▶ [WORK REQUEST] Beginning with the line that contains "Given: Select the" and ending with the last line of the records, write out each line exactly and omit the pictures.

--- --- ---

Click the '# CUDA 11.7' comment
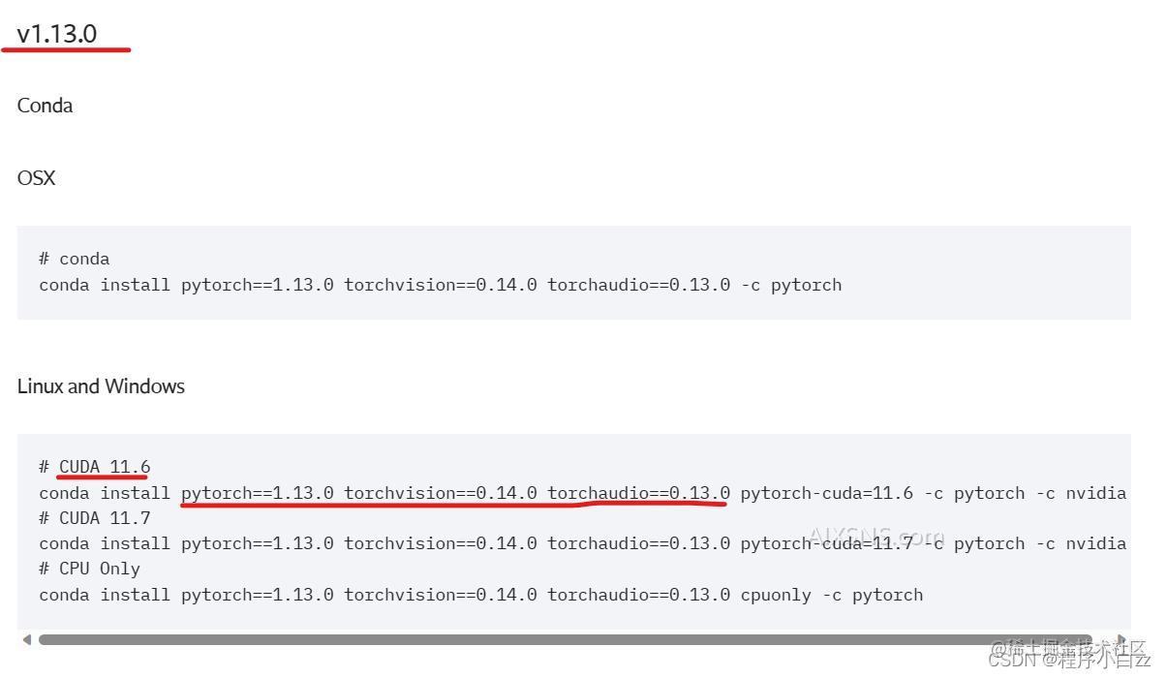The image size is (1166, 678). pyautogui.click(x=95, y=518)
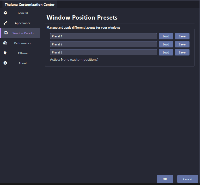
Task: Click the info icon next to About
Action: click(x=5, y=63)
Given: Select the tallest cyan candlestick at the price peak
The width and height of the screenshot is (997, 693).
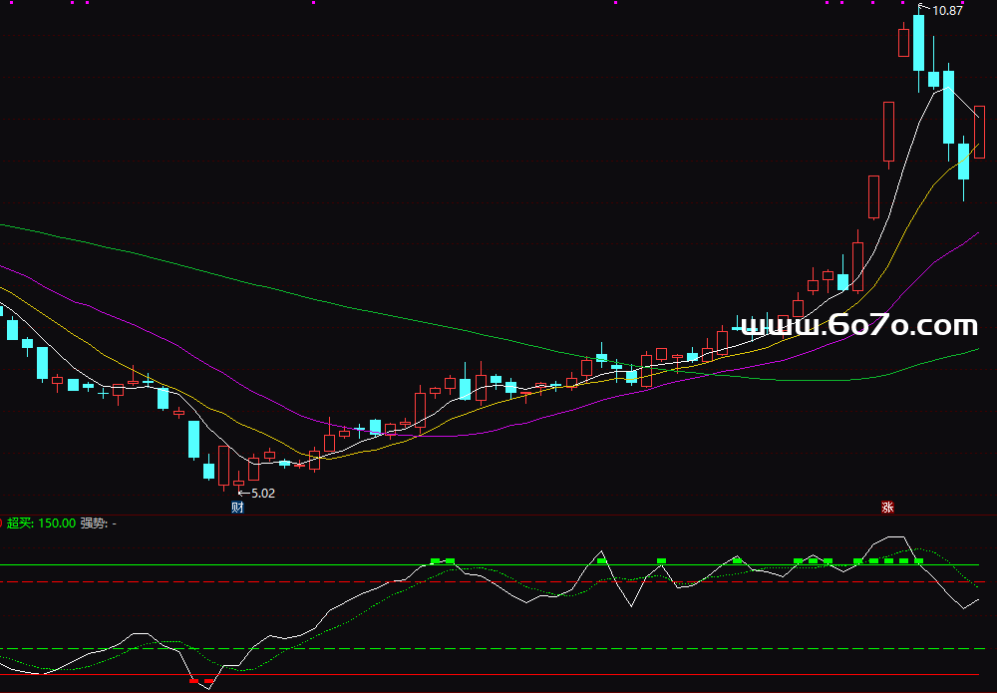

--- --- ---

▶ [SOLVED EXERCISE]
Given: Select the tallest cyan candlestick at the price peak
The width and height of the screenshot is (997, 693).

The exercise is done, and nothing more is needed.